To address this challenge and help researchers take advantage of this valuable testing ground, we introduce Jericho, an open-source environment for agents to interface with IF games. Jericho supports template-based action generation in which an agent first selects the template of an action it wishes to execute and then selects words from the game’s vocabulary to fill in the blanks of the template, significantly reducing the action space and making the explore problem significantly more tractable. We’re presenting the paper, “Interactive Fiction Games: A Colossal Adventure,” at the 34th AAAI Conference on Artificial Intelligence.

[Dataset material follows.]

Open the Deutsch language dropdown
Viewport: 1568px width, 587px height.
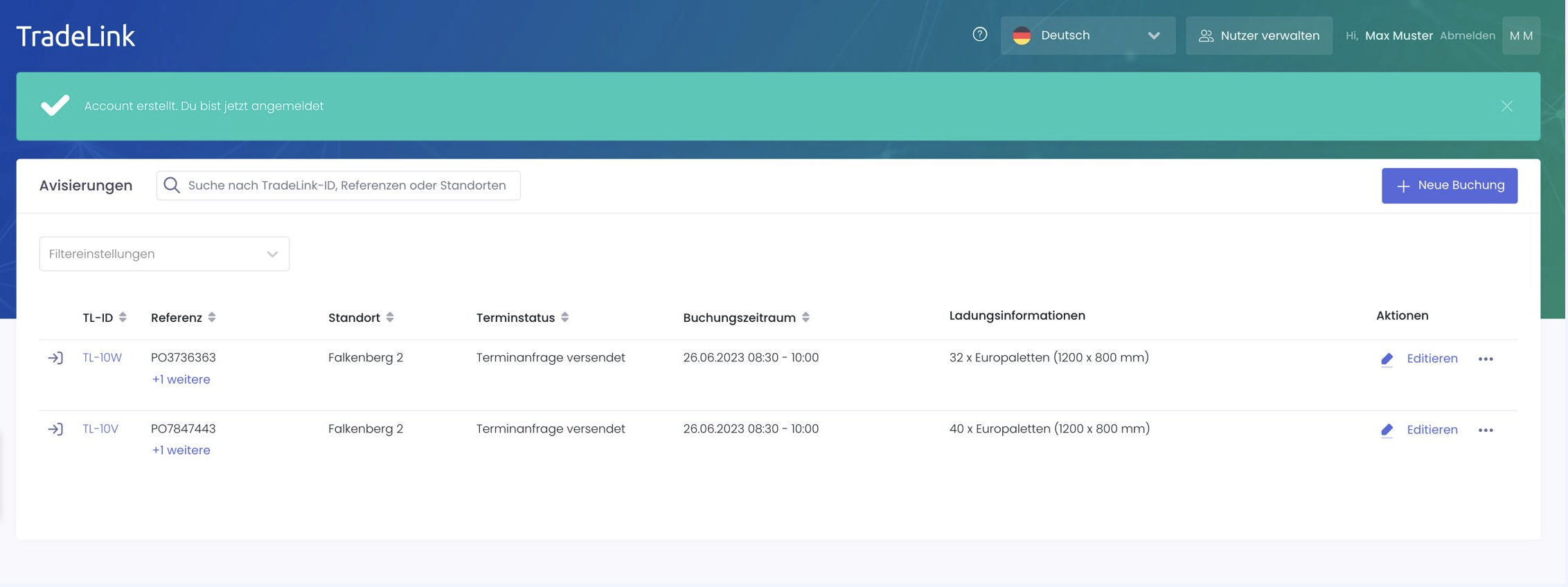pyautogui.click(x=1087, y=35)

Making IF games more approachable
Generating coherent language-based commands is a challenge for existing RL agents, as the space of possible commands grows combinatorially as shown by the example above. Existing agents commonly operate on action spaces with only tens or hundreds of possible actions and are largely unable to tractably explore action spaces presented by IF games without prohibitively long training times. Jericho helps address this challenge by revealing the list of action templates and vocabulary words that are recognized by the game, normally hidden from players in a non-human-readable format, for agents to choose from. The template example “take ___ from ___” could result in a successful action when combined with the vocabulary words lantern and case, for instance.
Providing templates and vocabulary can reduce the size of the action space by several orders of magnitude—from 240 billion possible actions to 98 million. Without game-specific vocabulary and templates, researchers might be inclined to provide their agents with an English dictionary from which to form commands—hence the exponentially large action space—or create a smaller vocabulary list, running the risk of unintentionally leaving out a game-specific key term, like lantern in Zork I. With Jericho’s vocabulary, you’re guaranteed to not miss crucial words.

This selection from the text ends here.